Keeping Eviction Cases in Oakland: Oakland City Attorney Barbara Parker wants the Oakland City Council to join her in a campaign to convince the Alameda County Superior Court to keep eviction cases in Oakland. As the Express reported last month, the court is proposing to move all eviction cases to the Hayward Hall of Justice, even though that courthouse is not easily accessible by public transportation. Tenant advocates say the plan will create additional hardships for renters who live in the northern part of the county, don’t drive, can’t afford to hire their own attorney, and are facing eviction proceedings, also known as “unlawful detainer” cases.
On Tuesday night, the council will vote on a resolution urging the court to keep hearing eviction cases in Oakland, and to also keep open the self help center located in the Rene C. Davidson Courthouse in Oakland that assists mostly low-income people with navigating the court system.
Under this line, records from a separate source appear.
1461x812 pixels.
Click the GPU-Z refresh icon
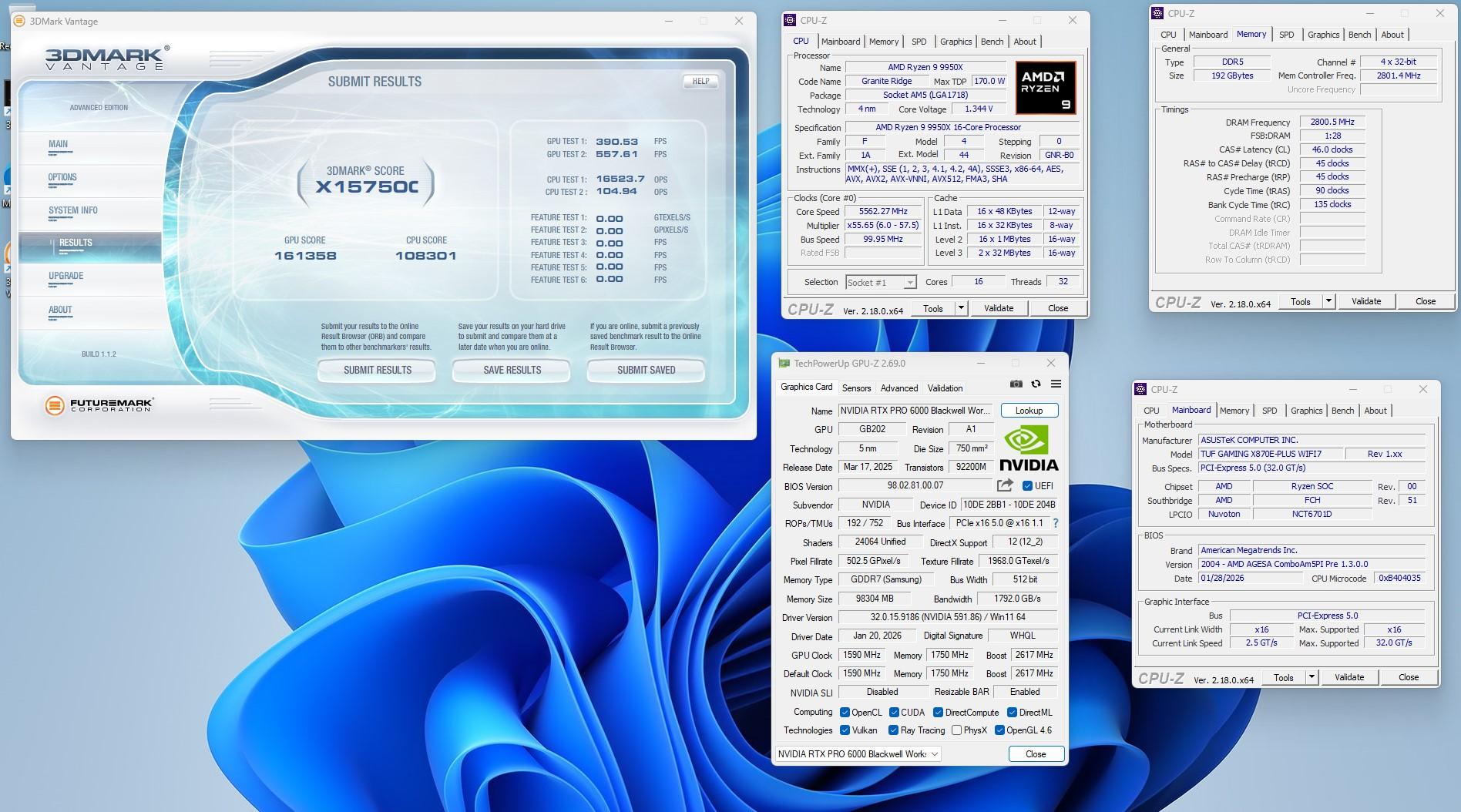pos(1036,384)
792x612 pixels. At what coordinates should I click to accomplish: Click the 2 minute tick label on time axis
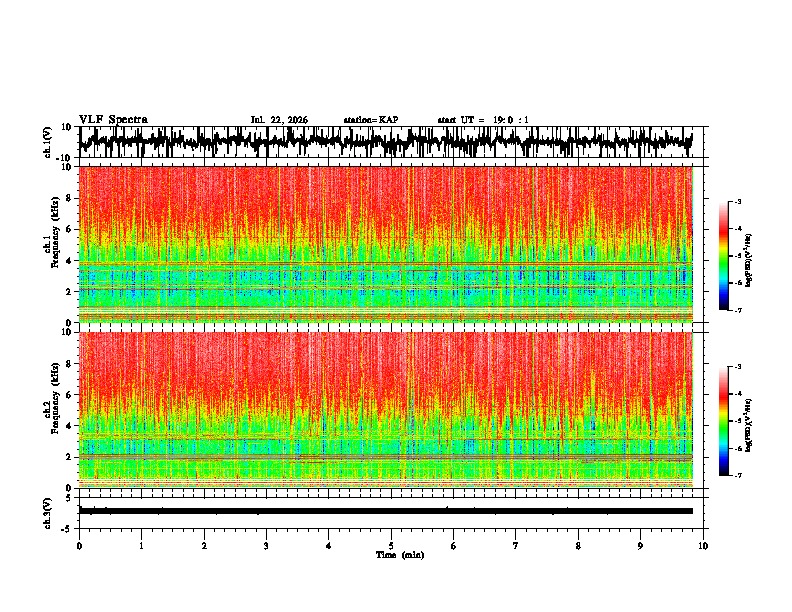coord(204,546)
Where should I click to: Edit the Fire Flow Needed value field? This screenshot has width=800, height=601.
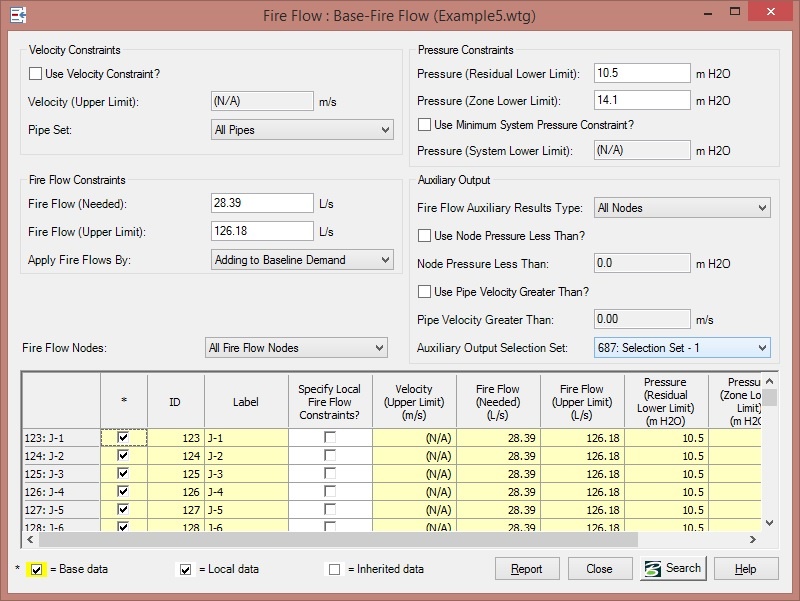tap(262, 202)
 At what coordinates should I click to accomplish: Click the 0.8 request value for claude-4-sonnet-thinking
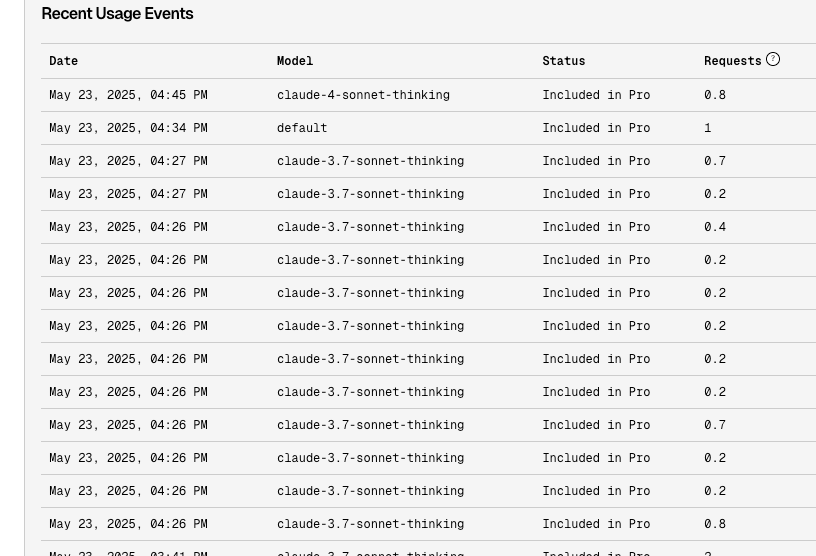tap(715, 95)
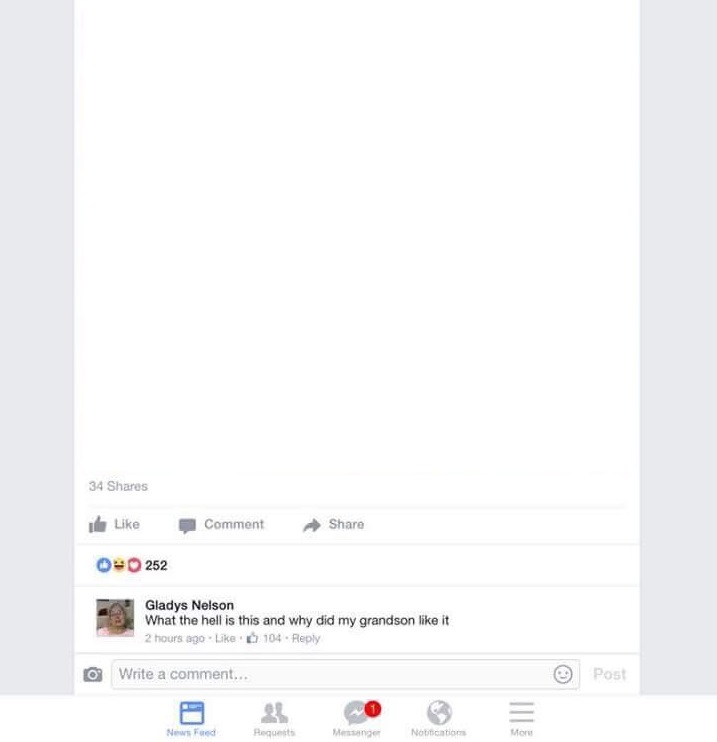Image resolution: width=717 pixels, height=742 pixels.
Task: Click Reply under Gladys Nelson's comment
Action: point(306,638)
[jump] $3.8 Million for Emergency Radios: For years, Oakland cops and firefighters have mostly used radios manufactured by Harris Corporation to communicate with dispatchers and with one another while responding to emergencies in the field. But according to a staff report, these radios are incompatible with the regional emergency radio network, which is maintained by Motorola Solutions, a competitor of Harris Corporation. Motorola has therefore advised the city that it should replace its Harris Radios with its own brand. On Tuesday night, the Oakland City Council will consider a no-bid $3.8 million contract to purchase nine hundred Motorola radios.
E. 12th Parcel Vote: UrbanCore and the East Bay Asian Local Development Corporation (EBALDC) are poised to win control of the E. 12th Street Remainder Parcel at tomorrow night’s council meeting. But activists who derailed UrbanCore’s previous bid last year are mobilizing yet another protest, because they feel that the UrbanCore/EBALDC plan still does not add enough affordable housing to the neighborhood.
Oakland’s Finances: Oakland will release its Comprehensive Annual Financial Report (CAFR) for the fiscal year that ended on June 30, 2015. The report, a detailed description of Oakland’s revenues, expenditures, assets, and liabilities, shows that the city’s financial situation has dramatically improved over the past several years. Revenues from property taxes, hotel taxes, parking fees, and various licenses and permits are up by double-digit percentages. Real estate transfer taxes were up 6.1 percent over last year, reflecting high home prices and brisk sales.
Oakland’s top expenditures were for police ($242 million); debt ($198 million); fire protection ($130 million); and roads, infrastructure, buildings, and other “capital outlays” ($123 million).